◆ Task objective
Copy every line from the records below that holds the word "computer".
Segment Start: Provided entries
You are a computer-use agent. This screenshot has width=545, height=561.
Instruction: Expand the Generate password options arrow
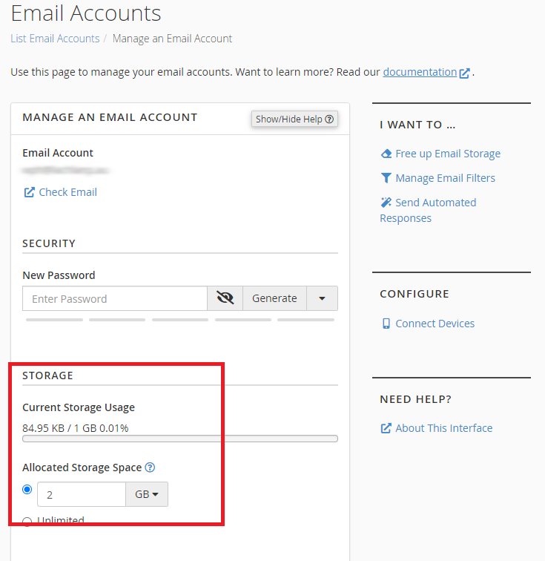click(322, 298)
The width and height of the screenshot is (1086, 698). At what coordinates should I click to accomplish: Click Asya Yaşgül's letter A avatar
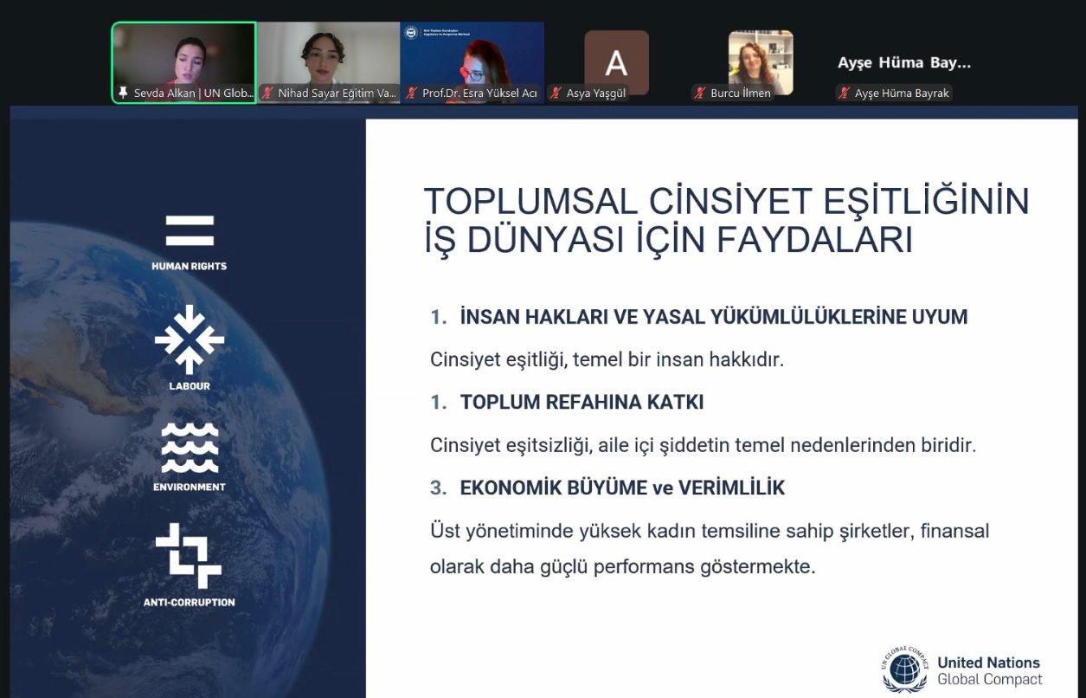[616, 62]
Segment End: Provided entries
Segment Start: Provided entries
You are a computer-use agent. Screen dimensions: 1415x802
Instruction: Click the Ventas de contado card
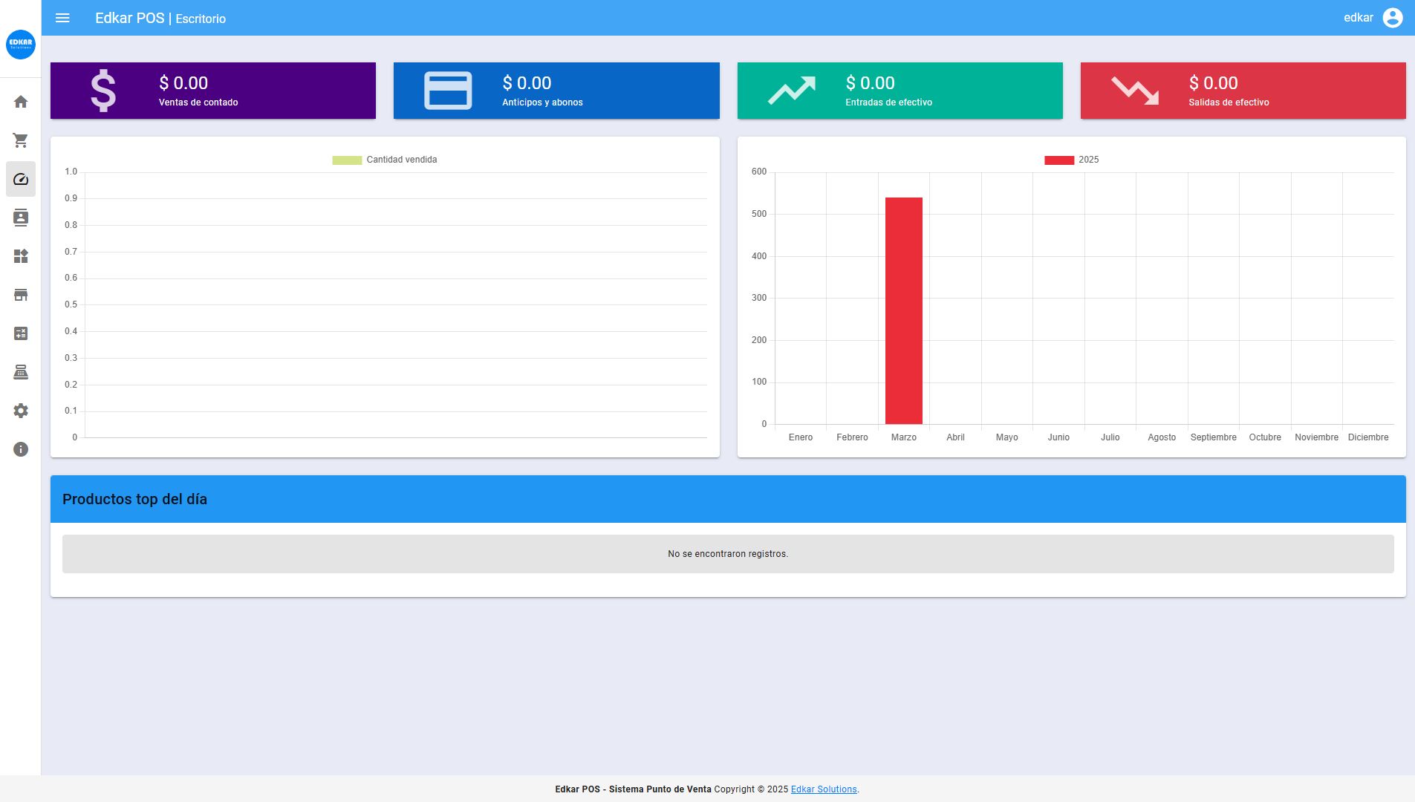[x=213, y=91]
Segment End: Provided entries
◆ Exercise solution
You are a computer-use agent. This screenshot has width=545, height=561.
You are a computer-use agent. Screen dimensions: 1415x802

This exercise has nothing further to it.